James Sturm’s 'Off Season' | Credit: Courtesy

You wouldn’t think that a comic about the fractured marriage of two dogs during the 2016 election would make for a work of great poignancy; however, in the case of James Sturm’s graphic novel Off Season, you’d be wrong. Someone in the book remarks, “Using animals as human stand-ins is as old as storytelling,” and you soon forget the characters are dogs as you become caught up in their all-too-human problems. Even the book’s two colors — white and a grayish blue — help set a melancholy tone.

The novel’s title refers not only to a miserable trip the protagonist, Mark, takes with his two young children to a Maine resort town during the winter, but also to the lousy season he is having overall. His mother is dying. Mark is in construction, and he’s getting cheated by the contractor he works for, which means he’s late on his own bills. In addition, he’s visited with all the usual troubles of a newly separated parent. 
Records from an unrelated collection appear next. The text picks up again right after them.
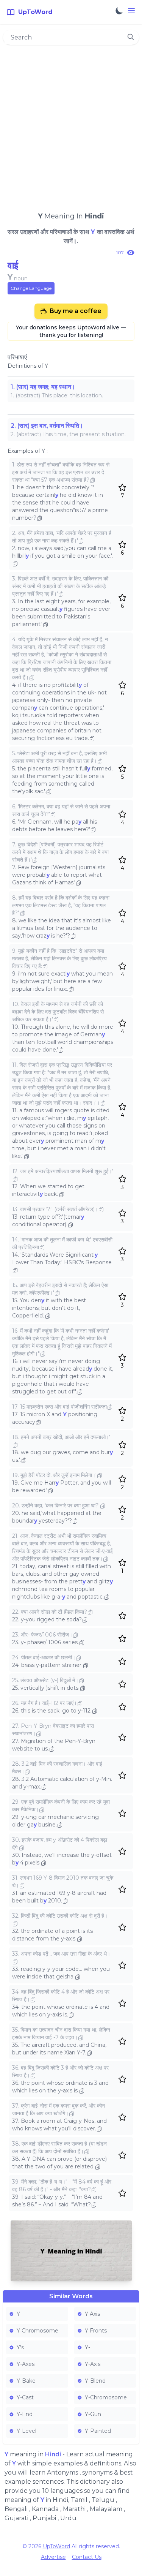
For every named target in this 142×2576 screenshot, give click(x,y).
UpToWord (56, 2546)
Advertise (53, 2557)
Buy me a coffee (75, 311)
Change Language (31, 288)
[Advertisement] (71, 125)
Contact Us (86, 2557)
Perhaps the book’s greatest insight is how people such as Mark might find Donald Trump’s election all but irrelevant. Mark’s preferred presidential candidate was Bernie Sanders, and he never shares his estranged wife’s enthusiasm for Hillary Clinton. As November turns into snowy December, his mind is very much on his own troubles, and his affluent wife’s involvement with the Resistance seems like a luxury, if not an outright affront. Off Season ends on a note of muted optimism, but readers who are looking for escapism and cheerful platitudes should definitely look elsewhere.